感性です。水の循環について触れ、北海道という島、この日本という列島がどれだけスペシャルかを伝えながら、自分たちの住んでいる土地に誇りを持つべきだという感性を育みたいんです。なぜかと言うと、地元の魅力を世代をまたいで伝えていくことでカルチャーとして根付いていくからです。彼らが大人になっていく過程で地元を誇りに思い、さらには日本を大切にしていくような人間に育ってくれたらと願ってます。
佐々木明とスキー: 「スーパーマンになれる場所」
—佐々木さん自身が雪に触れ続けてきたことで得たものとは?
アルペンスキーをやってきたから今があるんですけど、得たものといえば「スーパーマンになれる場所」ですかね。本当に信じられない瞬間がいっぱいあるんですよ。例えばレースに出ていた頃、コースは氷の斜面なんですけど、チェックしている時には「これ滑れないかも……」と思えても、本番でスタートするとバーンバーンって氷を切っていける。自分でもなぜできるのかわからないまま。レース人生の後半になってやっと理論を把握しましたけど、それまでは感性のみですよ。その時に、この2本の道具で俺はスーパーマンになれるんだっていうことをすごく感じました。スキーを履いたらポルシェよりも速いって。実際、谷川岳のドロップ直後の初速でいったらスキーの方が勝ってると思うんで。

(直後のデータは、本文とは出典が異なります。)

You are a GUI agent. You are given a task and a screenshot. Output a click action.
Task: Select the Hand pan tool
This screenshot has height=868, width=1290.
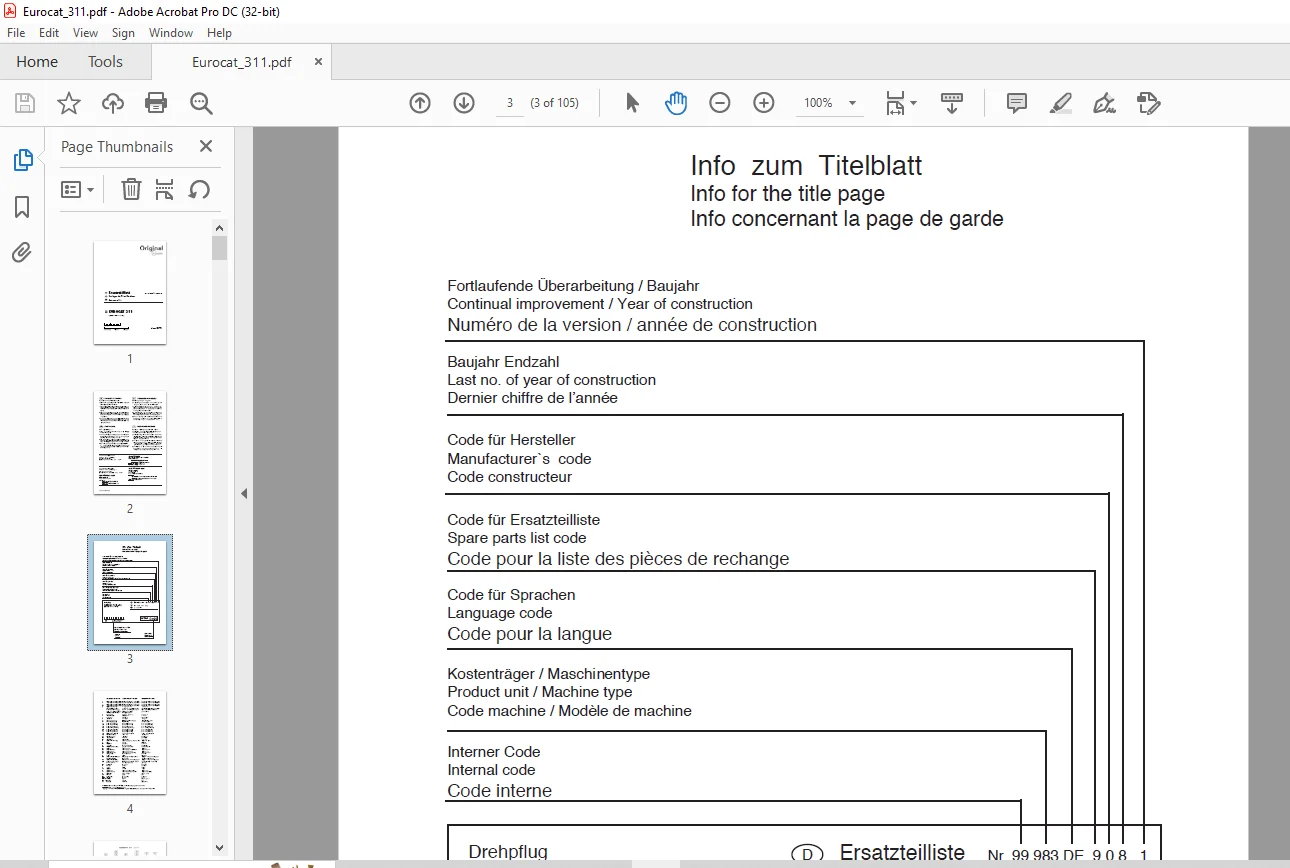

—なんとも佐々木さんらしいエッジの効いたエピソードですが、そのピークの世界にまで通ずるスキーとの出会いは?
もともと母親がスキー好きで、レジャーのひとつとして3歳で始めました。けど本当に家族旅行ですよ。地元の函館方面から中山峠とかルスツへ行って、道中、長万部のドライブインで「かにめし」を食べるのがゴールみたいな感じで、楽しくスキーをやってただけですね。当時は大会といえばアルペンしかなかったんで、次第にそっちへ出場するようになったんですけど、ただ元気な滑りをして、平気でコースアウトするわけですよ。それで悔しがることもなく、レーシングスーツのままで滑って遊びまくっていたら、当時のサロモンコーチに「こういうやつが必要だ」って声をかけられたんですよね。
—スーパーマンとのギャップが大きくて意外でした。それでコーチにスキルを叩き込まれていったんですか?
それが最後までスキーの技術について教えてもらったことは一度もないんですよ。やるべきことはスキーを楽しむこと。雨でも吹雪でもどんな時でも楽しくスキーをして、レースは元気にスタートして誰よりも攻めきることだ、としか言われなかった。だから雪が降ってパウダーを滑りに行けば褒めてくれるし、ジャンプして頭から刺さってるのを見てお前は最高だ! みたいに育てられたんです。
—さらに意外ですね!
でもベースがそれだから今の自分があるんですよ。「好き」「楽しい」が何よりの上達条件というか。だからキッズネイチャースクールに講師として参加しても、大事にしていることは、当て込みとスプレーのデカさ。それが男前かってことです。スキーの巧さはそこにあるんだと。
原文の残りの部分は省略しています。